How do you get these other types of loans with no credit you ask? Well, it’s very easy to be approved for a student loan. You also don’t have to pay it back until you’re done with school. As far as a car loan goes, you can get a car loan even with no credit history if you put a solid down payment for the car and have a steady job.
Ask Your Bank For Advice
If you’re hitting a brick wall when it comes to getting started on creating a credit history, ask your bank what to do. They may have several options at their disposal.
If you have had a checking account at your bank for a while with a good history, they may offer you a credit card with a small credit limit or even a personal loan to get you started.
Consider Store Cards
The bad part about getting a store credit card is that they oftentimes carry a high-interest rate and they have yearly fees. But there is one good thing about store credit cards – they’re easy to get.

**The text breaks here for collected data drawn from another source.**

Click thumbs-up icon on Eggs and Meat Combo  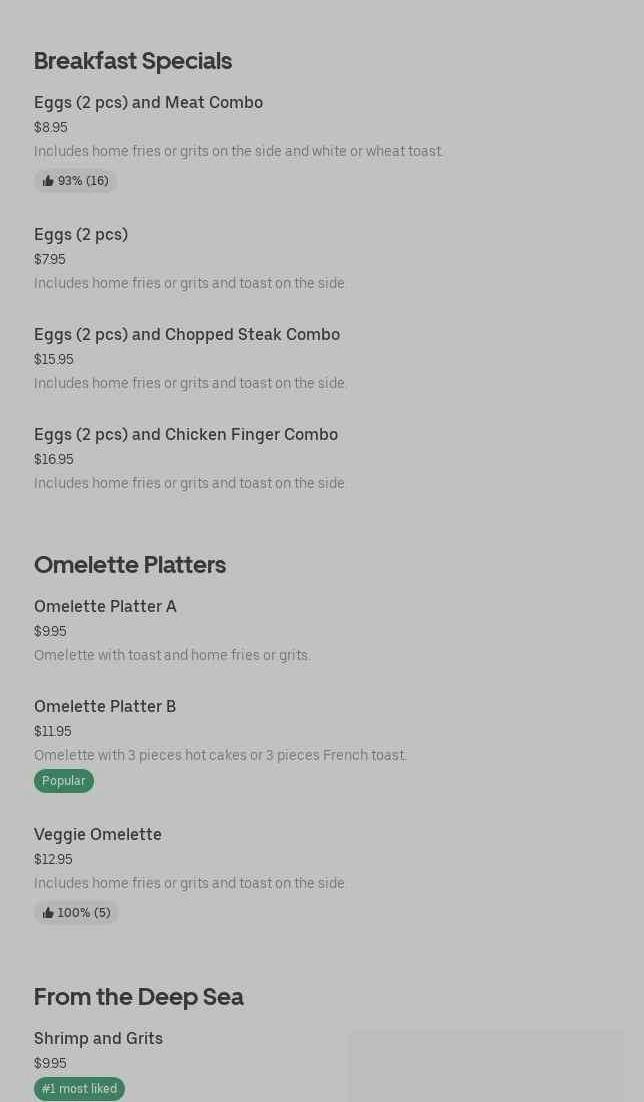coord(48,181)
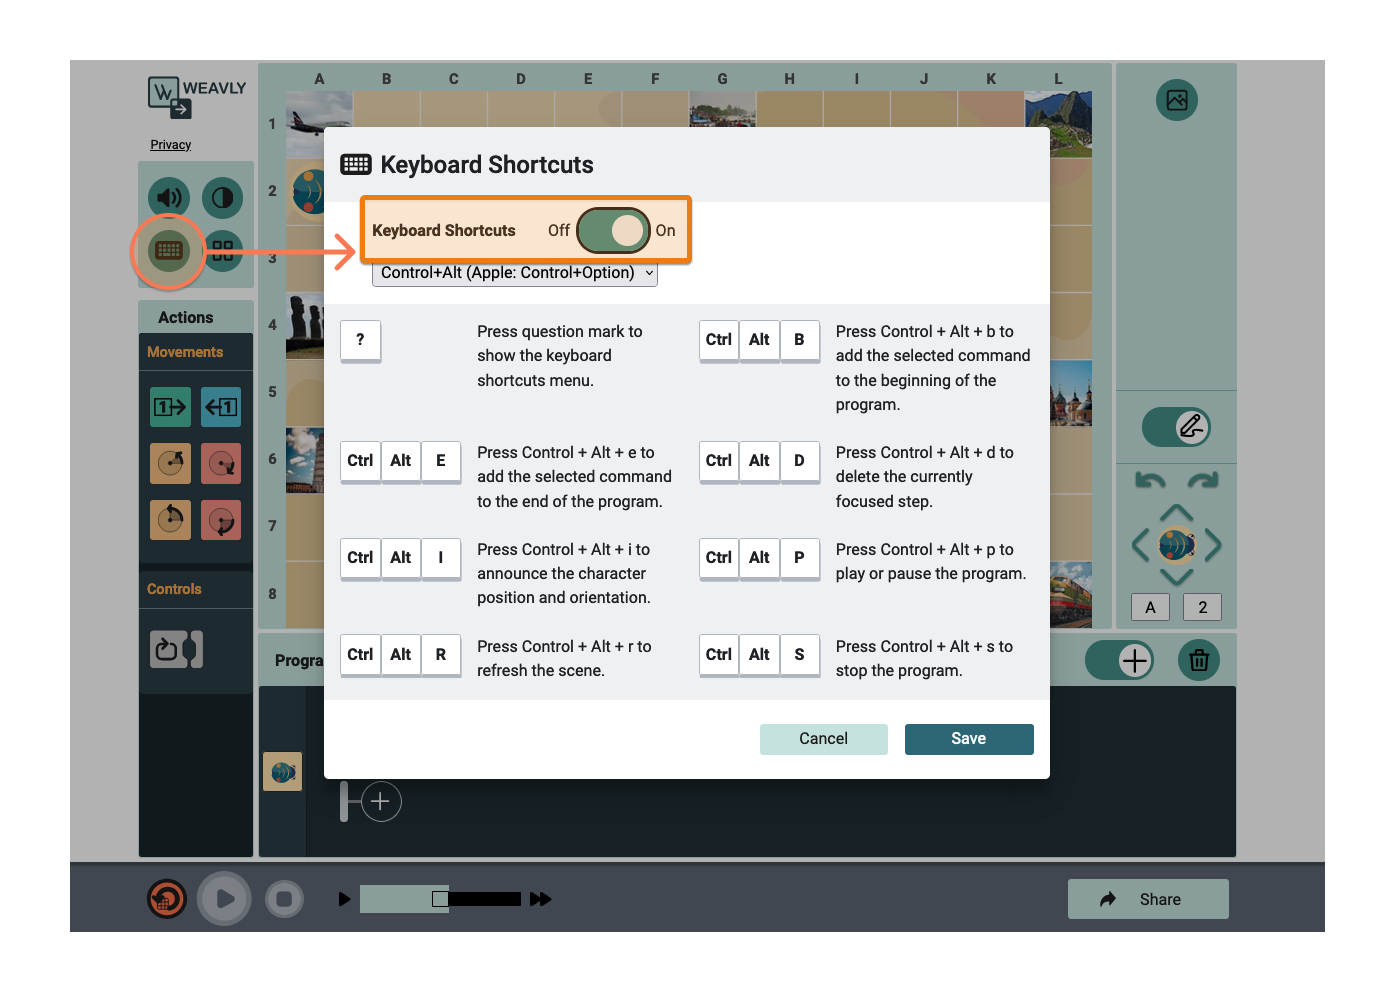Cancel the Keyboard Shortcuts dialog
The image size is (1396, 1005).
pyautogui.click(x=823, y=738)
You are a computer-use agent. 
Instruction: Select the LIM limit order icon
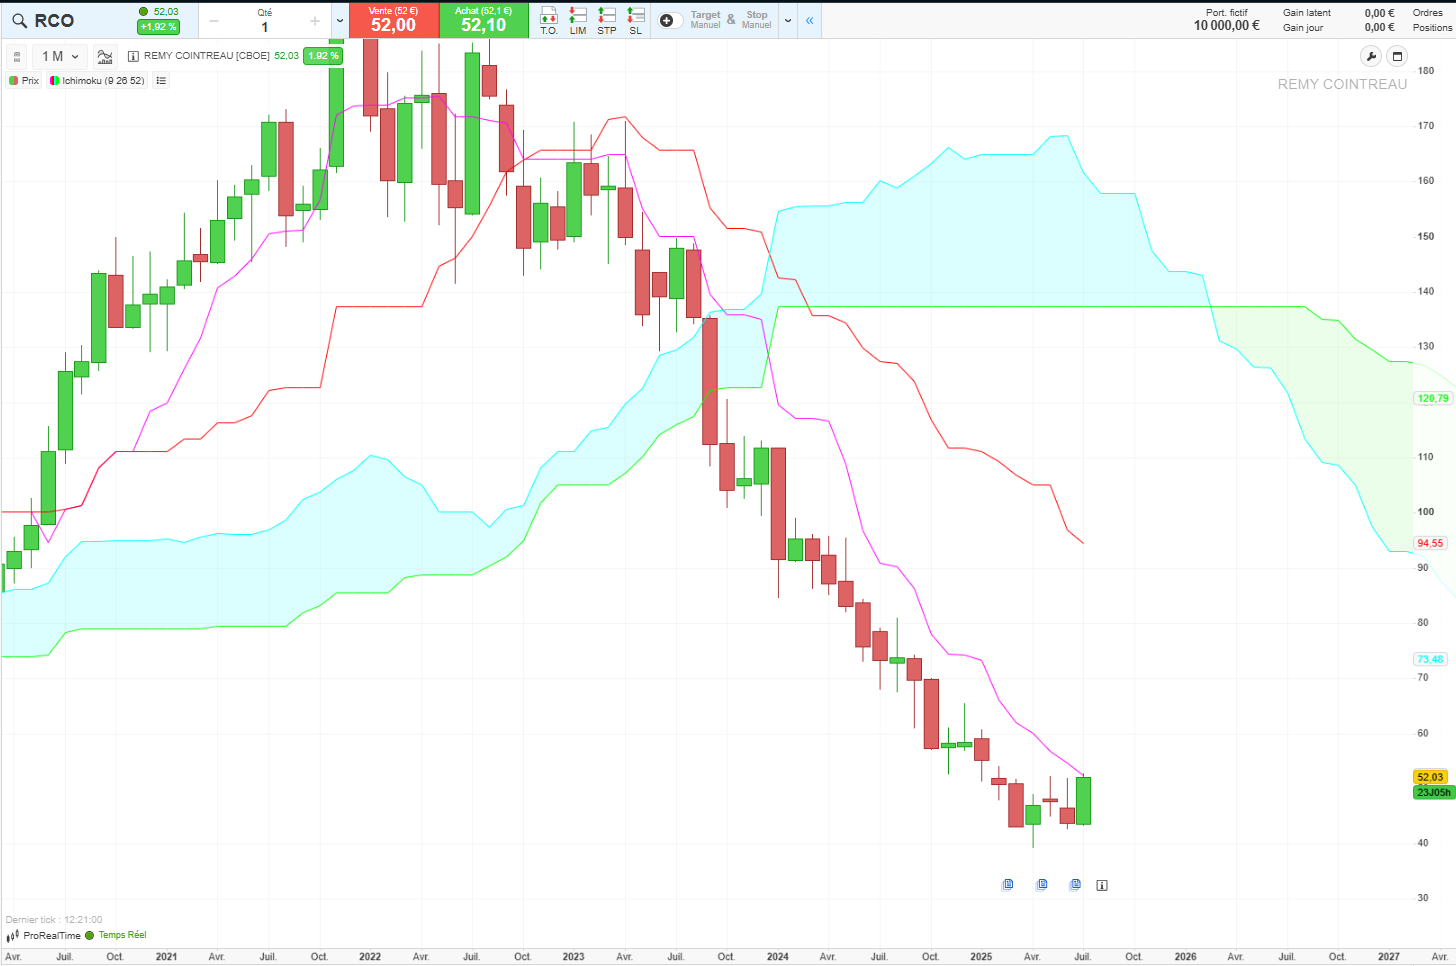[x=578, y=20]
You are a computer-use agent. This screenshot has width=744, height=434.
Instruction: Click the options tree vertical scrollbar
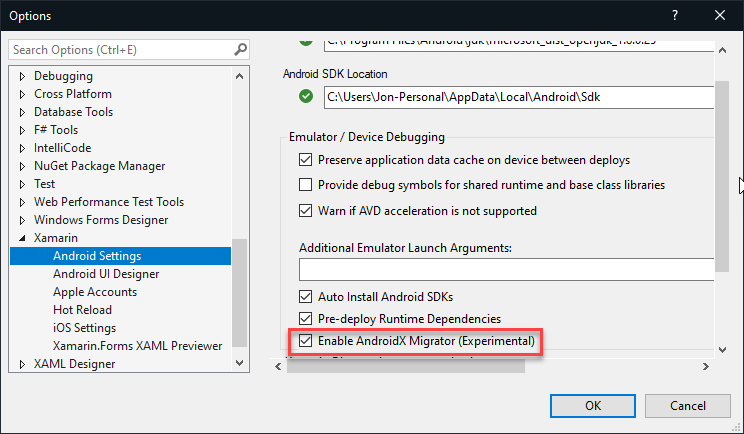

If you don’t have much credit history, take out a store card, and slowly build your credit history while shopping for the things you would buy anyway. Just be sure and pay off the balance entirely every month so you don’t accrue nasty interest charges.
Ask Lenders To Report
Making late payments can have adverse effects on your credit. In a perfect world, you would make timely payments on your bills and companies would then tell credit reporting companies that you’re an awesome borrower. But not every company reports your monthly payments.
If one of your monthly obligations isn’t showing up on your credit report, you can ask the credit bureaus to add it for you. If that doesn’t work, you can ask the service provider to do it. Even your landlord may report your rent payments to the credit bureaus. You might strike out in this respect, but it doesn’t hurt to take a swing at it.
Do nothing at all
In order to keep your credit in good standing, don’t mess up. Sometimes, improving your score is as easy as giving it time and doing nothing at all. If you’re on the right track, keep doing what you’re doing. Pay your bills on time, keep track of your credit report and make sure that you don’t do anything to damage your score.
Good credit is hard to get, so once you reach your goals, don’t do anything to set yourself back.